TASK GOAL – Copy all lines holding the word "Given" from the entries.
───── EXERCISE DATA ─────
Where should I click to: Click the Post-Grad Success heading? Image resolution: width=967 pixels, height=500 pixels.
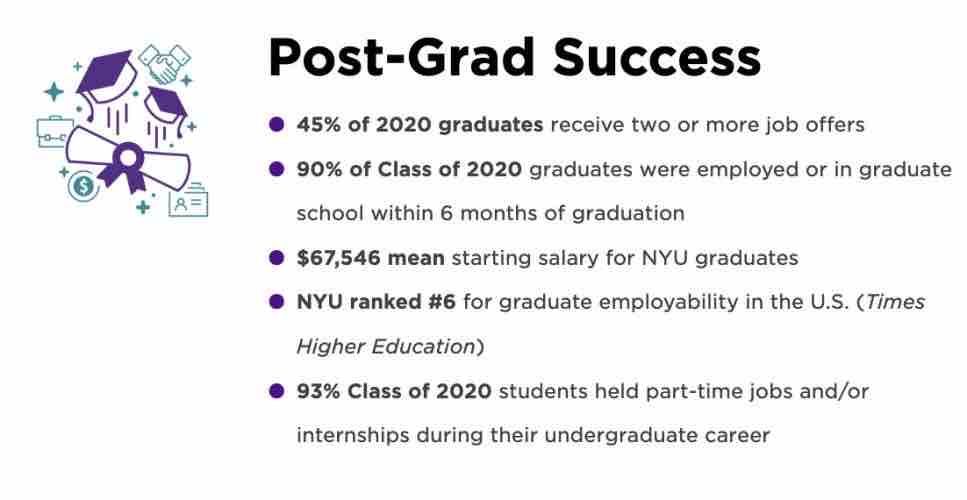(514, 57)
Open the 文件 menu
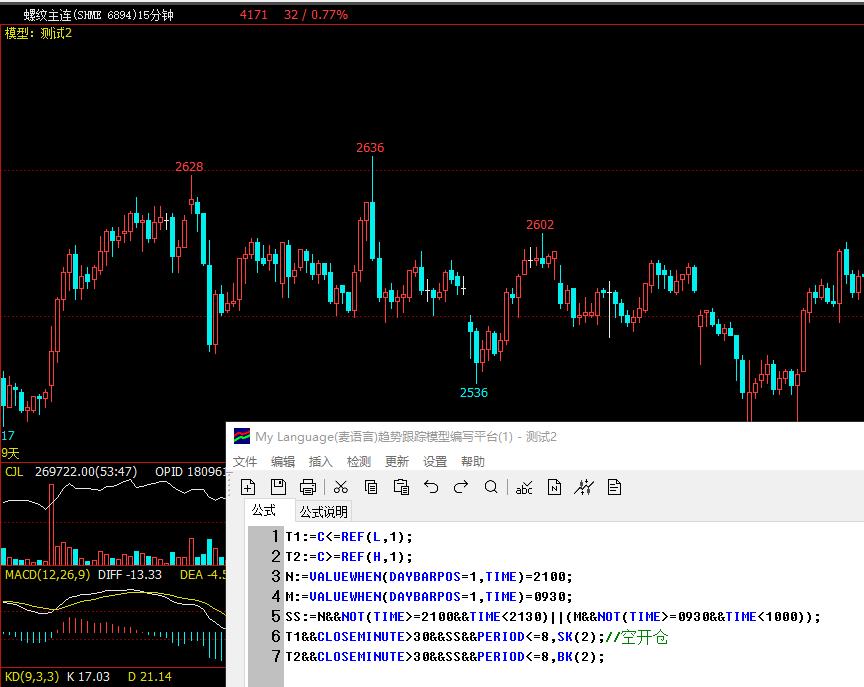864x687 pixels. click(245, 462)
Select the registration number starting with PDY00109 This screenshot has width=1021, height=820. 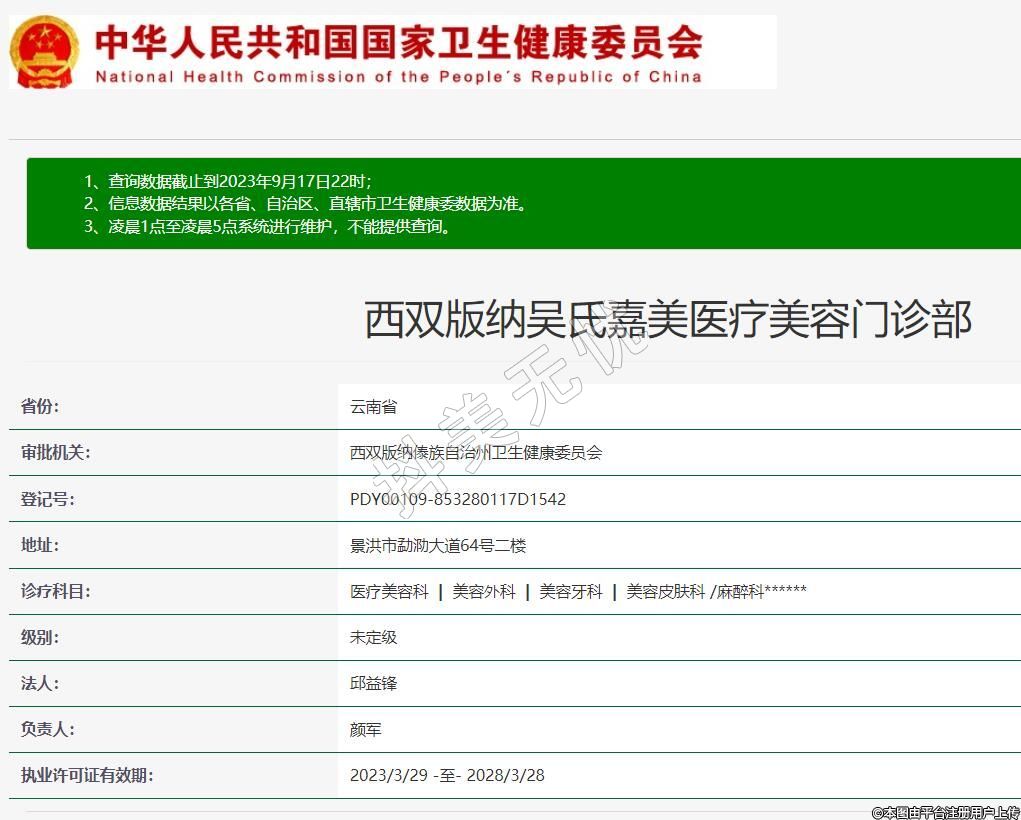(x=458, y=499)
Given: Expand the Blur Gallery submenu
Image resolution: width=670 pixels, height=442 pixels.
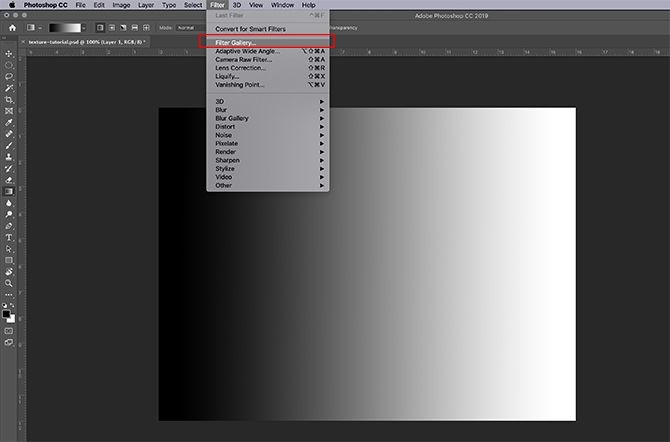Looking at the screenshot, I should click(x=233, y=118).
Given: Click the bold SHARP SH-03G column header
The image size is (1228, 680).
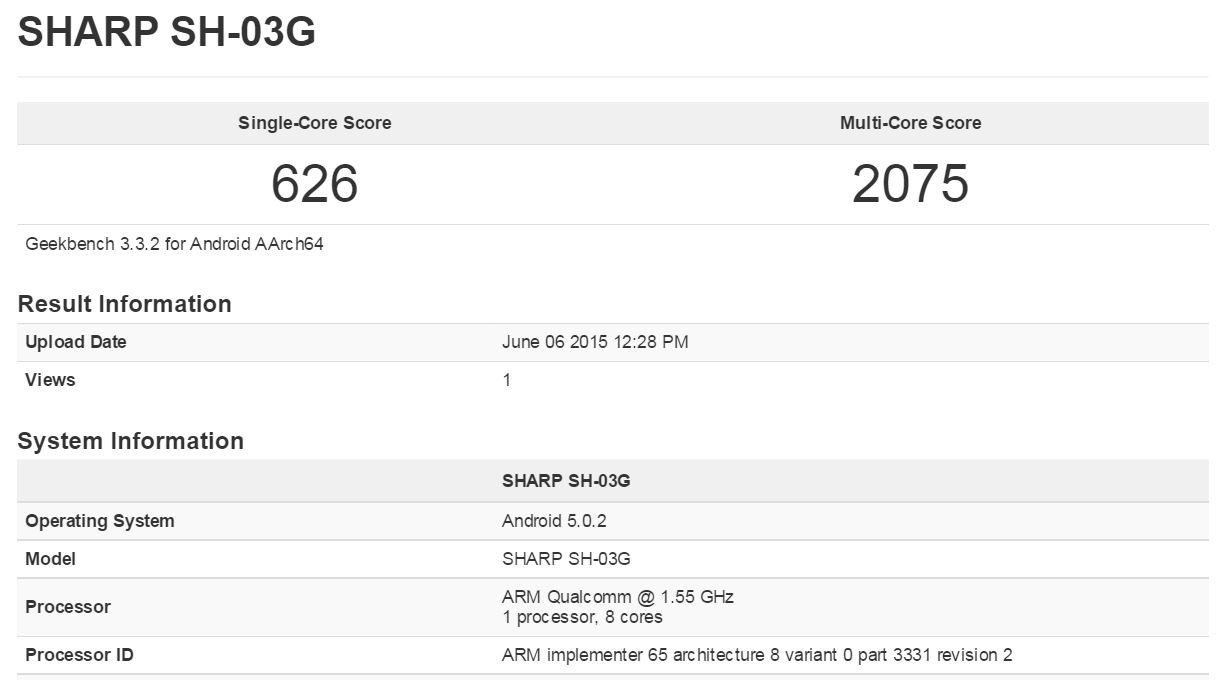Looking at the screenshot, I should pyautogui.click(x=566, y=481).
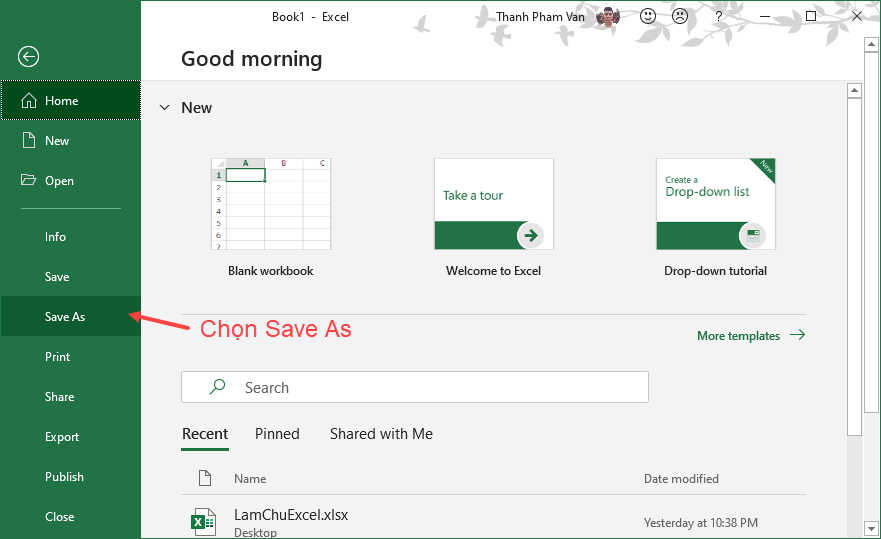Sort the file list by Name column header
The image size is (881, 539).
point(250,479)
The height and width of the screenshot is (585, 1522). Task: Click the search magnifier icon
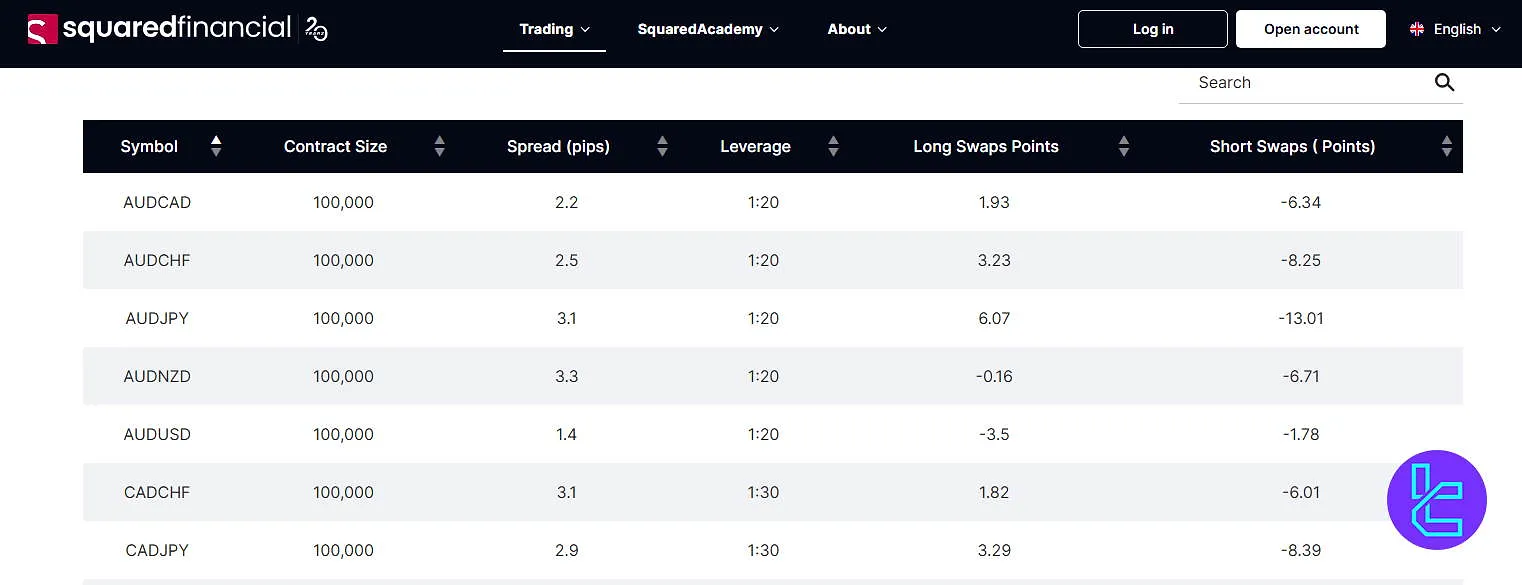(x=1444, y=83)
─────
ANSWER SECTION –
Given: Expand the Blur Gallery submenu
Given: Click the bold SHARP SH-03G column header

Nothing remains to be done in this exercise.